On entend souvent que la voiture à hydrogène pourrait prendre le relais de la voiture électrique à l’avenir, mais les faits semblent indiquer le contraire. Une récente infographie apporte des arguments solides sur les raisons pour lesquelles l’hydrogène n’est pas la meilleure option pour le transport routier, alors que la voiture électrique semble être une solution bien plus sensée, y compris face aux véhicules thermiques.
La voiture à hydrogène : un rêve qui déçoit
L’idée de la voiture à hydrogène a séduit beaucoup de personnes, en particulier celles qui espèrent un futur plus vert. On pense souvent que ces véhicules pourront remplacer les voitures électriques à batterie, offrant une alternative plus propre. En réalité, il s’agit ici des voitures à hydrogène dotées de piles à combustible qui alimentent des moteurs électriques, une technologie qui paraît séduisante sur le papier. Cependant, quand on creuse un peu plus, le bilan énergétique de l’hydrogène laisse à désirer. Et cela devient encore plus flagrant lorsqu’on compare des camions à batterie et des camions à hydrogène.
Prenons par exemple l’analyse de Michael Sura, un expert du secteur de l’énergie, qui a partagé une infographie comparative sur LinkedIn. Cette dernière illustre la supériorité des camions électriques à batterie, non seulement par rapport aux camions diesel, mais aussi face aux camions à hydrogène et ceux au gaz naturel. Le Tesla Semi, emblème des camions électriques, est en tête, avec une consommation d’environ 110 kWh d’énergie pour parcourir 100 km. Cela se traduit par environ 32 kg de CO2 émis, principalement en raison de la production d’électricité. C’est là que l’on voit toute la différence entre les pays : en France, grâce au nucléaire, ce chiffre est bien plus bas, alors qu’en Pologne, où le charbon domine encore, les émissions sont plus élevées.

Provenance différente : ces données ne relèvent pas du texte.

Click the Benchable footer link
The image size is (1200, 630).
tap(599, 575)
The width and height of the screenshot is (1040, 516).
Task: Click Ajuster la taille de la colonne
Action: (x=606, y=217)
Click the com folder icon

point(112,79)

Le problème de rendement de l’hydrogène
À titre de comparaison, un camion hydrogène a besoin de 300 kWh d’énergie pour parcourir la même distance de 100 km. Pourquoi cette différence ? Le rendement de l’hydrogène est faible, et beaucoup d’énergie est perdue tout au long du processus : électrolyse, stockage, distribution… Cela conduit à des émissions de CO2 bien plus élevées, particulièrement lorsque l’hydrogène est produit par vaporéformage de méthane, une méthode encore courante aujourd’hui. On parle alors de 83,7 kg de CO2 émis pour 100 km, un chiffre qui pourrait diminuer si l’hydrogène vert devenait plus répandu. Toutefois, même en imaginant une production à grande échelle d’hydrogène vert, la question du rendement énergétique reste une pierre d’achoppement.
Pour les autres types de camions, les chiffres ne sont guère plus réjouissants : un camion au gaz naturel consomme 330 kWh pour 100 km, avec des émissions de CO2 atteignant environ 68,5 kg, tandis qu’un camion diesel nécessite 304 kWh, soit environ 81,5 kg de CO2 émis. Ces comparaisons mettent en lumière les défis énergétiques du transport, surtout lorsque l’on aspire à une réduction drastique des émissions.
Hydrogène versus batterie : des usages spécifiques à privilégier

Il est indéniable que l’hydrogène offre un avantage intéressant grâce à sa densité énergétique. Cela permet aux camions d’avoir une grande autonomie – jusqu’à 1 000 km avant de faire le plein, et ce dernier ne prend que quelques minutes. En comparaison, la recharge des voitures électriques les plus performantes du moment prend encore environ 20 minutes pour passer de 10 à 80 %. En Chine, certaines voitures commencent à offrir des recharges en 10 minutes, et on parle déjà de réduire ce temps à cinq minutes d’ici 2024. Les innovations dans le swapping de batteries vont également dans ce sens.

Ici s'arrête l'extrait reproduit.